In this embodiment, direct density reachable means that sample q is in the Eps neighborhood of sample p.
Accordingly, referring to fig. 2, another embodiment of the present invention provides a business turn dividing apparatus, including:
the data acquisition module 31 is used for acquiring the type of the target business district and the geographic information data of the target area; wherein the geographic information data comprises AOI data and POI data;
the AOI clustering module 32 is configured to cluster AOI data corresponding to the target business district type by using a preset clustering algorithm to obtain at least one first type region;
the POI screening module 33 is configured to screen POI data that are not included in any of the first type of area from the POI data corresponding to the target business district type, so as to serve as POI data to be divided;
the POI clustering module 34 is configured to cluster the POI data to be partitioned by using the preset clustering algorithm to obtain at least one second type region;
and the region merging module 35 is configured to merge the region of the first type and the region of the second type to obtain a target business district region corresponding to the target business district type.
As an improvement of the above scheme, the geographic information data further includes road network information;
the AOI clustering module 32 is specifically configured to:
performing administrative region division on the target region according to the road network information to obtain a plurality of administrative region blocks;
respectively clustering AOI data corresponding to the target business district type in each administrative region block by adopting a preset clustering algorithm to obtain a first type region corresponding to each administrative region block;
for an administrative region block comprising a plurality of regions of a first type, calculating the area of each region of the first type of the administrative region block, and aggregating the regions of the first type with the area smaller than a preset threshold value by taking the preset threshold value as an upper area limit;
and obtaining a first type of region corresponding to each administrative region block after the aggregation is finished.
As an improvement of the above scheme, the geographic information data further includes road network information;
the device further comprises a data statistics module, wherein the data statistics module is specifically configured to:
determining the area of the road block, the AOI number and the POI number corresponding to each target business district according to the geographic information data;
and determining the number of target business district areas with the POI coverage rate within a preset range according to the POI data corresponding to the target business district type.
As an improvement of the above scheme, the apparatus further includes a tag analysis module, and the tag analysis module is specifically configured to:
acquiring the characteristic information of the crowd image in each target business district;
and performing characteristic analysis according to the crowd portrait characteristic information, the AOI data and the POI data in each target business area region to obtain a characteristic label of each target business area region.
As an improvement of the above scheme, the preset clustering algorithm includes:
extracting data points which are not extracted from the data currently used for clustering;
judging whether the number of data points in the data for clustering currently and the number of data points in a preset distance threshold value of the data points extracted currently are not less than a preset number, if so, extracting data points with direct density reaching from the data points extracted currently from the data for clustering currently to perform clustering to obtain an area of a corresponding type, and entering the next step, otherwise, directly entering the next step;
and judging whether the data points which are not extracted exist in the data which are currently used for clustering, if so, returning to the step of extracting the data points which are not extracted from the data which are currently used for clustering, and if not, finishing clustering.

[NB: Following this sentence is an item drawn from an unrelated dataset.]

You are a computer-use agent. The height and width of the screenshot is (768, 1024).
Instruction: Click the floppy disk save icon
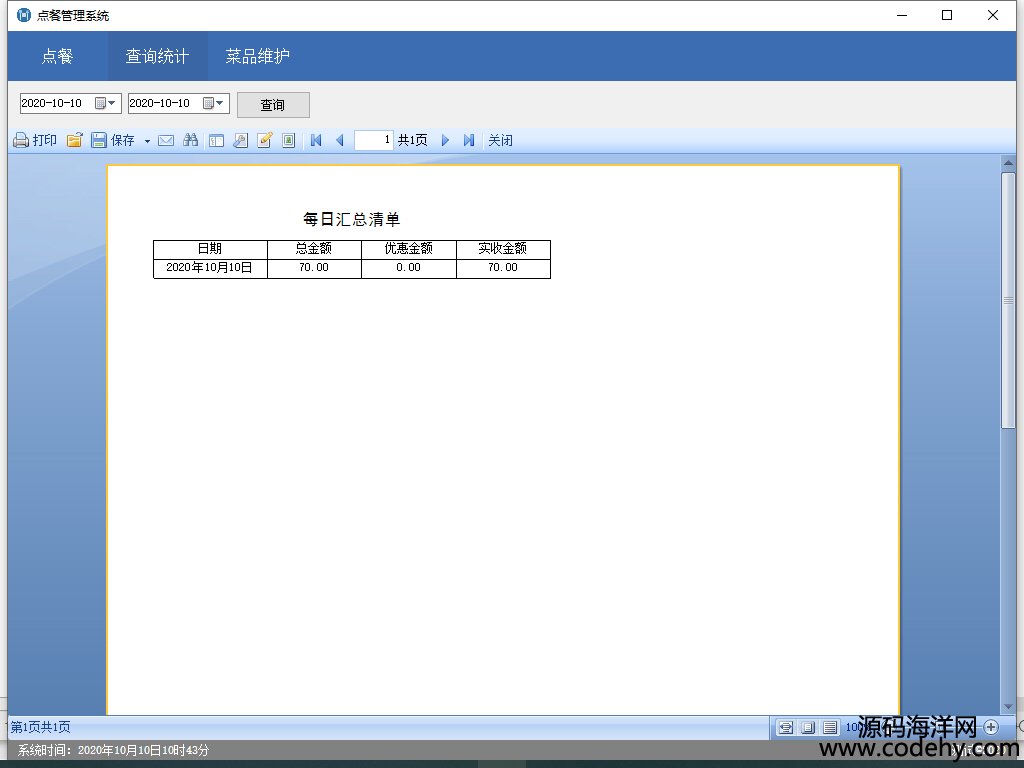99,141
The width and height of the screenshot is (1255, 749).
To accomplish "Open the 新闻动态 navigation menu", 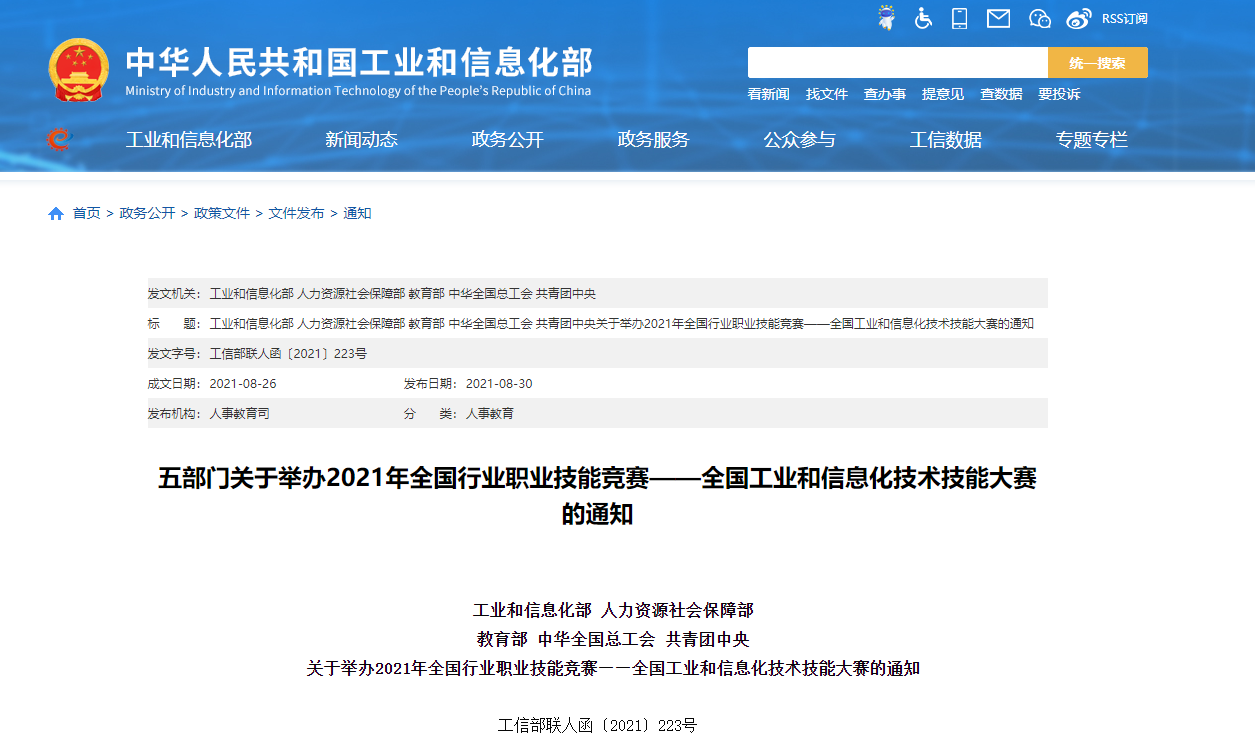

Accordingly, referring to fig. 3, another embodiment of the present invention provides a geographic information system, comprising a database component 41, a map component 42, a business turn division component 43, and a presentation component 44; wherein the content of the first and second substances,
the database component 41 is used for storing geographic information data of a map;
the map component 42 is configured to perform map visualization according to the geographic information data;
the business turn dividing component 43 is configured to execute the business turn dividing method according to any of the above embodiments when triggered, and output an execution result to the display component 44; wherein the trigger condition of the business district dividing component 43 includes that the geographic information data corresponding to the target area in the database component 41 is updated;
the display component 44 is configured to display an execution result of the business turn dividing component 43.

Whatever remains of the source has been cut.